The film posits a victory of corporate thought and action over that of the determined individual. Not only is Beatty's character thwarted (the average intelligent well-meaning semi-antiauthoritarian person) his editor is too, and thereby the press, more or less symbolically is nullified. Also, three Senators are killed or almost killed, the one on the plane presumably lives - all for being "too independent" it would seem. But a determined individual comes in many forms - a lone gunman, for example is a determined individual, as is a dogged reporter and a successful populist senator. All are dangerous to a corporation and must be manipulated by arranging their order of appearance and juxtaposition to a passive viewer who believes in the power of the images he is allowed to see, and the potential meaning of his own reaction, when in fact his own reaction is meaningless until he is told what he has just seen by an authority figure.

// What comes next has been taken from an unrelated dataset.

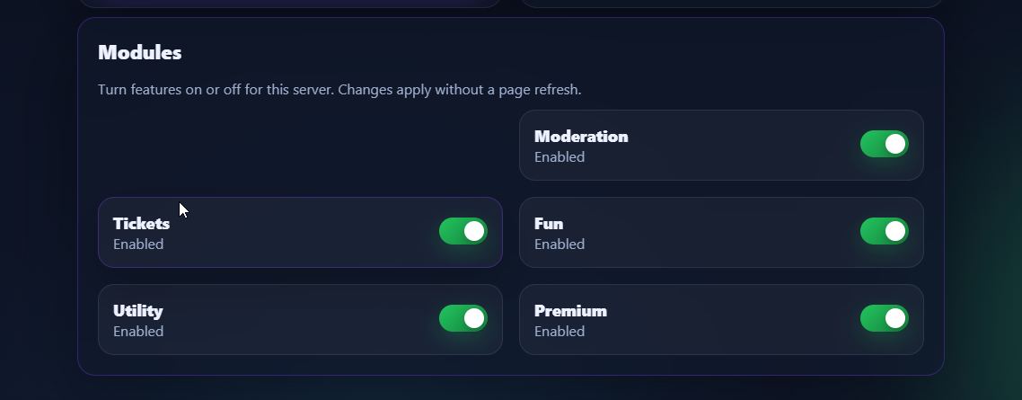Click the 'Turn features on or off' description

pos(339,90)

Beatty's character "passes" the test but the test is not about some silly montage - the test is whether he can be lured into following an agent into a confined space like a plane or convention center catwalk. He passes the test of being an easily manipulated patsy. At the end of the film, he has a good hiding place and the local authorities are arriving on the scene, but his handlers leave him an open door that looks inviting, and his rugged individualism and sense of superiority to the system lures him to run towards it, foolishly. Once again he proves he is easily duped.

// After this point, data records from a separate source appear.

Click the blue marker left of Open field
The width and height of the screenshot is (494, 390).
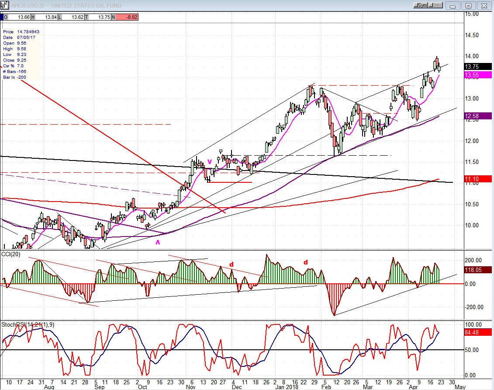[x=2, y=17]
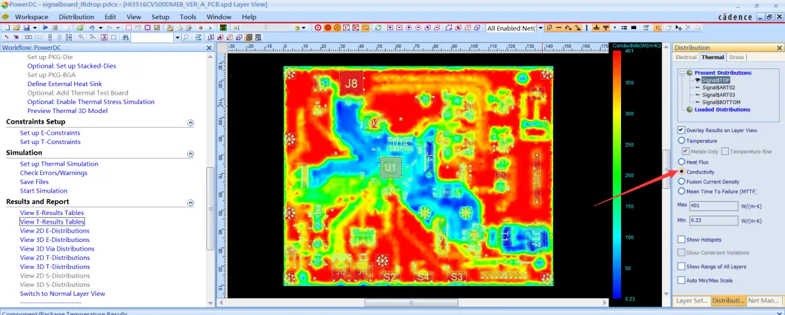Click the Save floppy disk toolbar icon
Viewport: 785px width, 315px height.
[26, 28]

What's missing from the montage sequence is the corporation itself. Images of individuals who love, fear, fight, struggle and lead nations are shown, and THOR is thrown in as some sort of solution but the only hammer-wielding superpower in the film is the Warren Commission style body that declares that lone gunmen are the only ones killing leaders of our day.

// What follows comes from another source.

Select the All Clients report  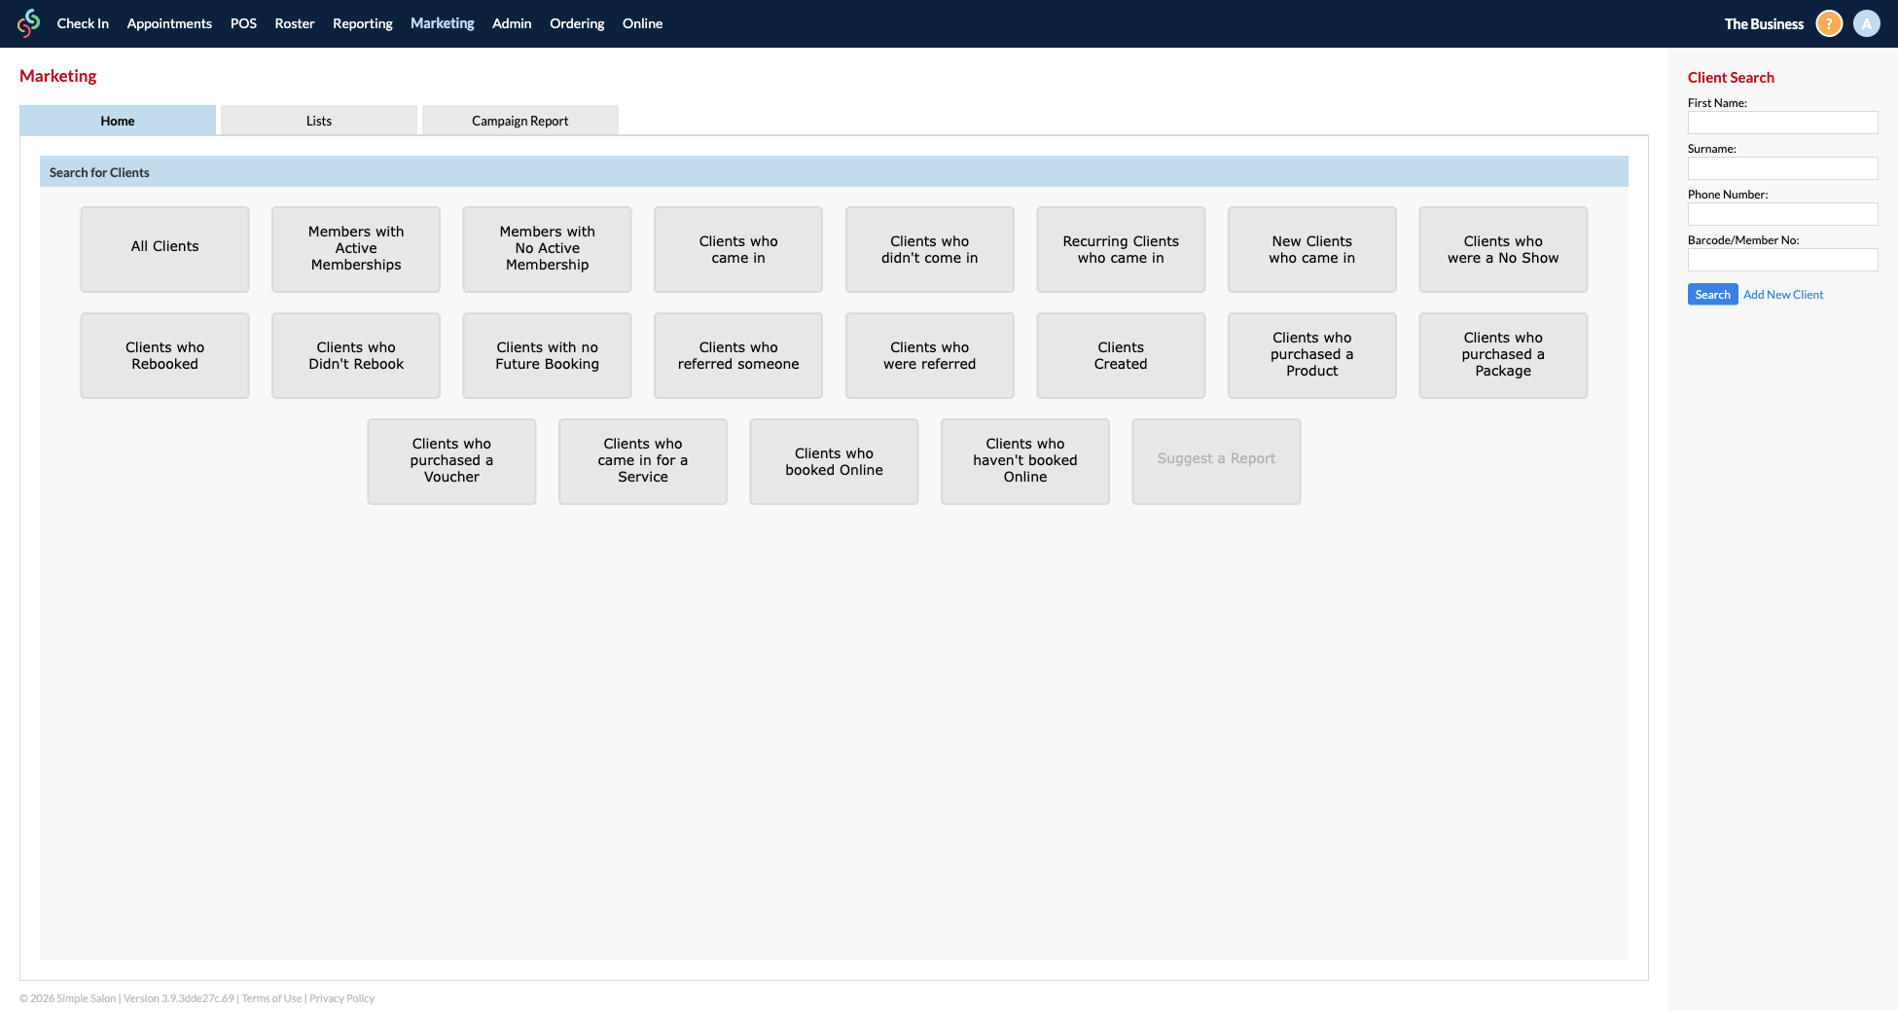click(164, 248)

As significant as any symbol or single image in the film is the SECURITY badge that the sinister men wear. This is of course their politics - they produce the phony badges themselves, and appoint themselves the guardians of our collective security from people like the three independent senators and the free press.
We all sit in that chair and see powerful, corporate sponsored and controlled images - television and film- but then we wait to be told what we have just seen, or jump to the simplest conclusions and react according to how we are led. We are all patsies, and we all passed the test.